The similarity between two perturbations, \({{\boldsymbol{S}}}\left({{\bf{a}}},{{\bf{b}}}\right)\), was measured using an inner product defined on the gene pathway space:

$$S\left({{\rm{a}}},{{\rm{b}}}\right)=\frac{{\left\langle {{\rm{a}}},{{\rm{b}}}\right\rangle }_{\Omega }}{\sqrt{{\left\langle {{\rm{a}}},{{\rm{a}}}\right\rangle }_{\Omega }\,{\left\langle {{\rm{b}}},{{\rm{b}}}\right\rangle }_{\Omega }}}$$

where the inner product is given by \({\left\langle {{\bf{a}}},{{\bf{b}}}\right\rangle }_{{{\mathbf{\Omega }}}}={{{\bf{a}}}}^{{{\boldsymbol{T}}}}\,{{\mathbf{\Omega }}}\,{{\bf{b}}}\). This formulation captures functional relationships between genes by leveraging the structured connectivity information in the PPI network.

Clinical correlation and patient cohort analysis

For the TCGA AML cohort, RNA-seq data and corresponding clinical information were obtained from the Genomic Data Commons Data Portal. The Beat AML dataset, including RNA-seq counts and clinical annotations, was accessed through the companion data portal.
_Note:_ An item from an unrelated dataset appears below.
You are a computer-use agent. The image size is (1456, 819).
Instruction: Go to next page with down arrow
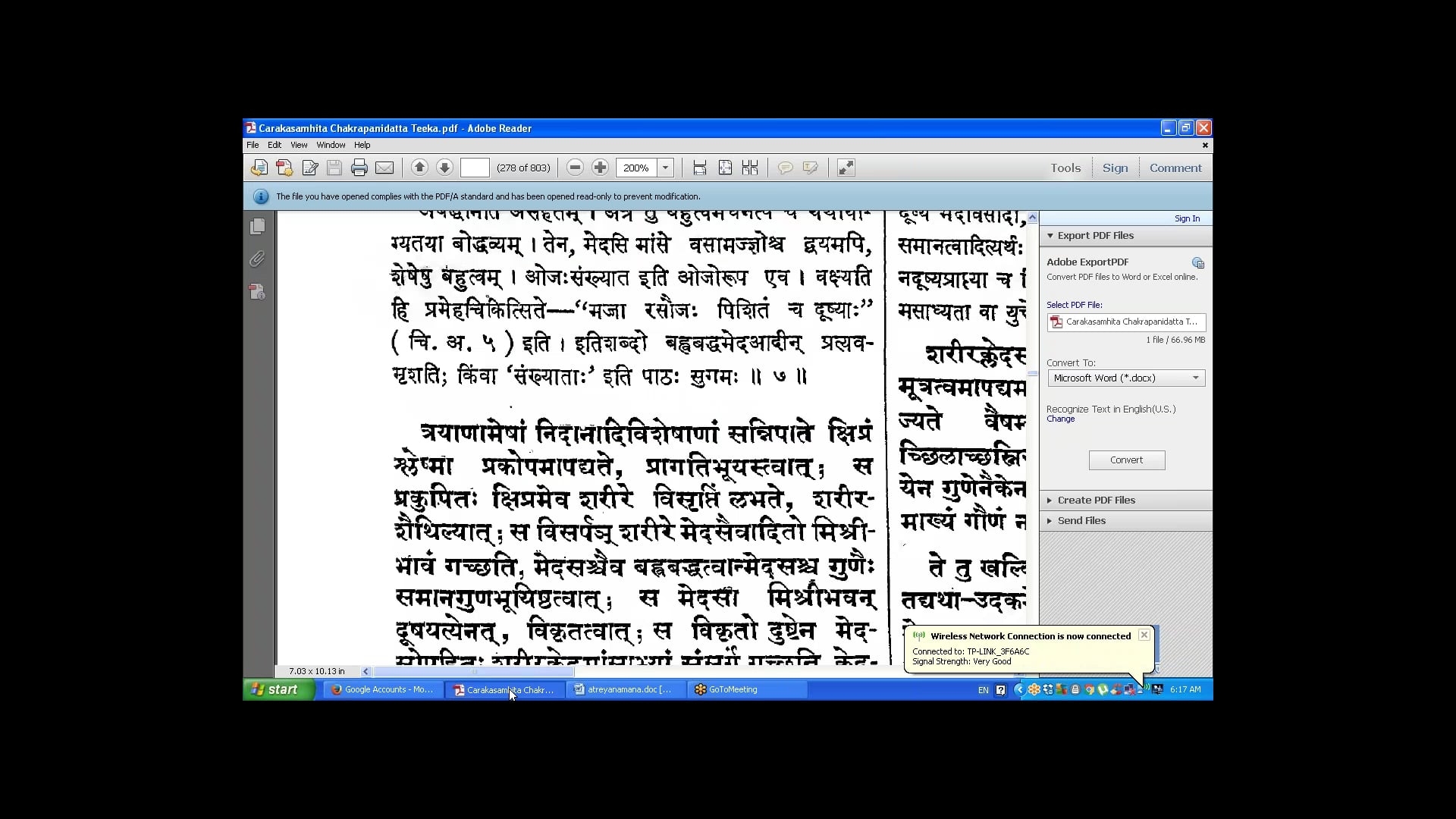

The Myeloid Program gene signature was defined as the top 25% of genes based on their regulatory weights within the identified program (approximately 85 genes). The association between program activity and overall survival was assessed using Cox proportional hazards regression models, implemented in the ‘survival’ R package (v3.4-0). Hazard ratios (HR) with 95% confidence intervals and corresponding p-values were calculated for each program, with adjustment for known prognostic factors including age, cytogenetic risk group, and mutation status of key genes (FLT3, NPM1, TP53, DNMT3A, CEPBA, RUNX1). Statistical significance was determined using two-sided Wilcoxon rank-sum tests with Benjamini–Hochberg correction for multiple testing. Box plots were used to visualize the distribution of program activity scores across different patient subgroups, with significant comparisons (adjusted p < 0.05) indicated.

Statistical analysis

No statistical methods were used to pre-determine sample sizes. The sample size for single-cell experiments was based on capturing a sufficient number of cells per guide to detect transcriptomic shifts and ensure statistical power for identifying differentially expressed genes. For single-cell transcriptomic comparisons, the non-parametric Wilcoxon rank-sum test was employed, which does not assume a normal distribution of the data. For continuous variables, including drug response and program activity comparisons, data were evaluated for normality and homogeneity of variance prior to testing. All pharmacological experiments were performed in at least three independent biological replicates. All statistical tests were two-sided unless otherwise noted. For differential expression, Seurat’s Wilcoxon rank-sum test was used with Benjamini–Hochberg correction for multiple comparisons. Survival analysis utilized Cox proportional hazards regression adjusted for clinical covariates. Center values in graphs represent the mean, and error bars represent the standard deviation (s.d.). *, **, ***, and **** denote P values < 0.05, 0.01, 0.001, and 0.0001, respectively. n.s. denotes not significant.